■ **DOCUMENT EXCERPT**:
"""

Description: Importation theorem pm3.1 (closed form of imp ) expressed with primitive connectives. (Contributed by NM, 25-Apr-1994) (Proof shortened by Wolf Lammen, 20-Jul-2013)

		Ref	Expression
	Assertion	impt	⊢ ( ( 𝜑 → ( 𝜓 → 𝜒 ) ) → ( ¬ ( 𝜑 → ¬ 𝜓 ) → 𝜒 ) )

"""

■ **TO-DO LIST**:
a) Quote the importation theorem entry from "Description: Importation theorem" to "Wolf Lammen, 20-Jul-2013)".
b) Continue the importation theorem entry from its last line.

■ **GIVEN DATA**:
"""

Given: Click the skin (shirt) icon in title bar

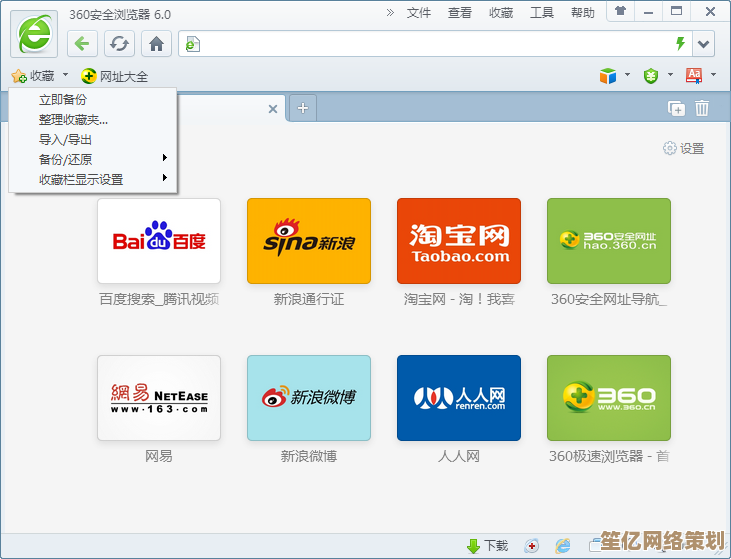Looking at the screenshot, I should (x=621, y=12).
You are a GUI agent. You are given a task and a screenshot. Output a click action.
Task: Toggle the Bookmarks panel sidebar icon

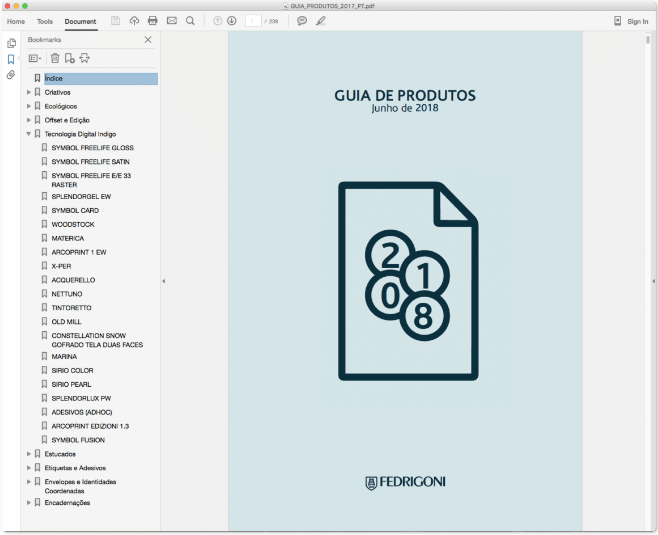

"""

■ **THE RESPONSES**:
a)
Description: Importation theorem pm3.1 (closed form of imp ) expressed with primitive connectives. (Contributed by NM, 25-Apr-1994) (Proof shortened by Wolf Lammen, 20-Jul-2013)

b)
Proof

Step	Hyp	Ref	Expression
1		simprim	⊢ ( ¬ ( 𝜑 → ¬ 𝜓 ) → 𝜓 )
2		simplim	⊢ ( ¬ ( 𝜑 → ¬ 𝜓 ) → 𝜑 )
3	2	imim1i	⊢ ( ( 𝜑 → ( 𝜓 → 𝜒 ) ) → ( ¬ ( 𝜑 → ¬ 𝜓 ) → ( 𝜓 → 𝜒 ) ) )
4	1 3	mpdi	⊢ ( ( 𝜑 → ( 𝜓 → 𝜒 ) ) → ( ¬ ( 𝜑 → ¬ 𝜓 ) → 𝜒 ) )